A: A household fluent in over 20 programming languages, where "did you debug that?" is a completely normal dinner question and the one who can't code is outvoted on everything.
Q: How many college art classes has the family taken?
A: Over five college art classes including 2D digital media, 3D digital media, digital art foundations, art of story telling, drawing, and more planned. None of them were taken just for the grade. The professors probably expected portfolios. They got board games instead. We consider that an upgrade.
Q: How long have we been homeschooling?
A: Since 2009, 17 years and counting of lesson plans, curriculum gaps, and quietly muttering "I'll just make it myself." That's how we got three brands, a family business, and a caffeine dependency we don't talk about. You've been warned.

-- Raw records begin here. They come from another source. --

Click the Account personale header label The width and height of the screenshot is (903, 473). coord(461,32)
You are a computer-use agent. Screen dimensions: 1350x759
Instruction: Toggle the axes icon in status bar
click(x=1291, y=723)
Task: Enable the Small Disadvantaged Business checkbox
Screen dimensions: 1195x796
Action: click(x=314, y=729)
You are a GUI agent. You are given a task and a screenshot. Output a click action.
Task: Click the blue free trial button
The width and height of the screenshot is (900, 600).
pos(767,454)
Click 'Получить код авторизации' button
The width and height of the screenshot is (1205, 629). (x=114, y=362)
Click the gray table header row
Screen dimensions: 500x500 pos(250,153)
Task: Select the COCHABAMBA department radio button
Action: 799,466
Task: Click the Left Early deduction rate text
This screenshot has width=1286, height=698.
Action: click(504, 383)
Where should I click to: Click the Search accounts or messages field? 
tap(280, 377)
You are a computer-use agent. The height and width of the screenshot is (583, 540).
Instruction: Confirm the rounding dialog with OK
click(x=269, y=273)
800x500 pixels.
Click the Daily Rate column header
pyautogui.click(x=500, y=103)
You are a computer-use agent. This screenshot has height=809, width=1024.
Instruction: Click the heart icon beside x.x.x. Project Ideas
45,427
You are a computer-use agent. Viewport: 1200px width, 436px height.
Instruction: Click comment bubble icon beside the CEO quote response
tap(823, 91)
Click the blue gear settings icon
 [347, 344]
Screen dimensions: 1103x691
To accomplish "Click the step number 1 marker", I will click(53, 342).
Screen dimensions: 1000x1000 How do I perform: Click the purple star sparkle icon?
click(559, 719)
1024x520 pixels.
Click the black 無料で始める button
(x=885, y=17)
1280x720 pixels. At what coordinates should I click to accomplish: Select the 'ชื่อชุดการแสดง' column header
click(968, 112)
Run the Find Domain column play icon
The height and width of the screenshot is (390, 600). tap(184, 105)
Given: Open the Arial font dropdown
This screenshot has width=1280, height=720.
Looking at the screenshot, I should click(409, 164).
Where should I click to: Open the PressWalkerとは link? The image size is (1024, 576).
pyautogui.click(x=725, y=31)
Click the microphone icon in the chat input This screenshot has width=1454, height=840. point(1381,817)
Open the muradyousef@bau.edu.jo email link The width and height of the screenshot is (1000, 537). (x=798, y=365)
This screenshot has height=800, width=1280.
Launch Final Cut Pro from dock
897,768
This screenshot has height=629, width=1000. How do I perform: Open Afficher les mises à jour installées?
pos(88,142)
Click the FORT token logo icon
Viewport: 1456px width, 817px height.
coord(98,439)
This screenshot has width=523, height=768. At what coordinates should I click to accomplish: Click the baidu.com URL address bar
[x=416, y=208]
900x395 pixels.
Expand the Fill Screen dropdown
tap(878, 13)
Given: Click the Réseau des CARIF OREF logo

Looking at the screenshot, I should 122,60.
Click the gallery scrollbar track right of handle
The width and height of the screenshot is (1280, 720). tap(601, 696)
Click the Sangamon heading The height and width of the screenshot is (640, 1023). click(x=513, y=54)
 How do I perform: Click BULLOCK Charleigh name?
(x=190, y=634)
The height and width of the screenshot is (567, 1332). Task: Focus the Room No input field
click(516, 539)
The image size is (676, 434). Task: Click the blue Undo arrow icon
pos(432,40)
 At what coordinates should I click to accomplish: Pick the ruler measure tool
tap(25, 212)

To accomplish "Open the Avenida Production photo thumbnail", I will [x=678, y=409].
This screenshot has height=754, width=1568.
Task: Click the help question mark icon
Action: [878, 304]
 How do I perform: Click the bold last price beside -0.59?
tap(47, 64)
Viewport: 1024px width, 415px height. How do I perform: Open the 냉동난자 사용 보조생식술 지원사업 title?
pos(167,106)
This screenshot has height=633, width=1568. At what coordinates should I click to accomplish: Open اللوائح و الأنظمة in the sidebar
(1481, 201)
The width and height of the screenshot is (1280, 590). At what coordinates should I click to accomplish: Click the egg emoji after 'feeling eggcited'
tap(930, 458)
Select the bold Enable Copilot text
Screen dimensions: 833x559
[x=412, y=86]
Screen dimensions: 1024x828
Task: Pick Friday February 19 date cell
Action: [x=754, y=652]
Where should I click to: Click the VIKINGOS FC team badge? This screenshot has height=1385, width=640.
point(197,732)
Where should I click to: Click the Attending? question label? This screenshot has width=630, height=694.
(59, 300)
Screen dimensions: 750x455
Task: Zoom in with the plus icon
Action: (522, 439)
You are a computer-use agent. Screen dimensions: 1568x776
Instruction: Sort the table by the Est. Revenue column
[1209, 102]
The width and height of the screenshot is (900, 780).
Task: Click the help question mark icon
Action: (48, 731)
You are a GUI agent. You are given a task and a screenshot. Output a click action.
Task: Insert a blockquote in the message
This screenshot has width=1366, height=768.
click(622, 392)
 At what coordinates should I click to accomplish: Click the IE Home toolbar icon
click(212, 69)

Q: How many books does this family read?
A: Over 600 books a year versus exactly three movies. Three. We're not sure how that deal got made or who agreed to it, but here we are and frankly we're thriving. We regret nothing.
Q: How many trips does someone make to the rec room daily?
A: Somewhere between 3 and 8. Sometimes it's for coffee (half ice, half coffee, very specific, don't mess with the ratio), sometimes it's for popcorn, and sometimes it's just because sitting still is overrated. We've stopped asking questions.
Q: How many games have we made?
A: Two professionally published and more homemade ones than we can accurately count. It started with "wouldn't it be fun if" and escalated quickly. At some point "let's make a game" stopped being a suggestion and became a personality trait. Send help. Or more card sleeves.
Q: What's the most common conversation in this house?
A: Someone calls out "Mom." She answers "Yes?" They say "Nevermind." This is a daily occurrence. In retaliation she now calls each of them just to say "I love you." Nobody is safe. It is psychological warfare and she is winning.
Q: What happens when a family member's laptop gets too old?
A: Apparently, it quietly gets flagged as a parts opportunity. Computer parts are expensive, data centers are greedy, and someone in this house has done the math. No laptops have gone missing yet and we have not confirmed identities. We are watching. The laptops are watching. Everyone is watching.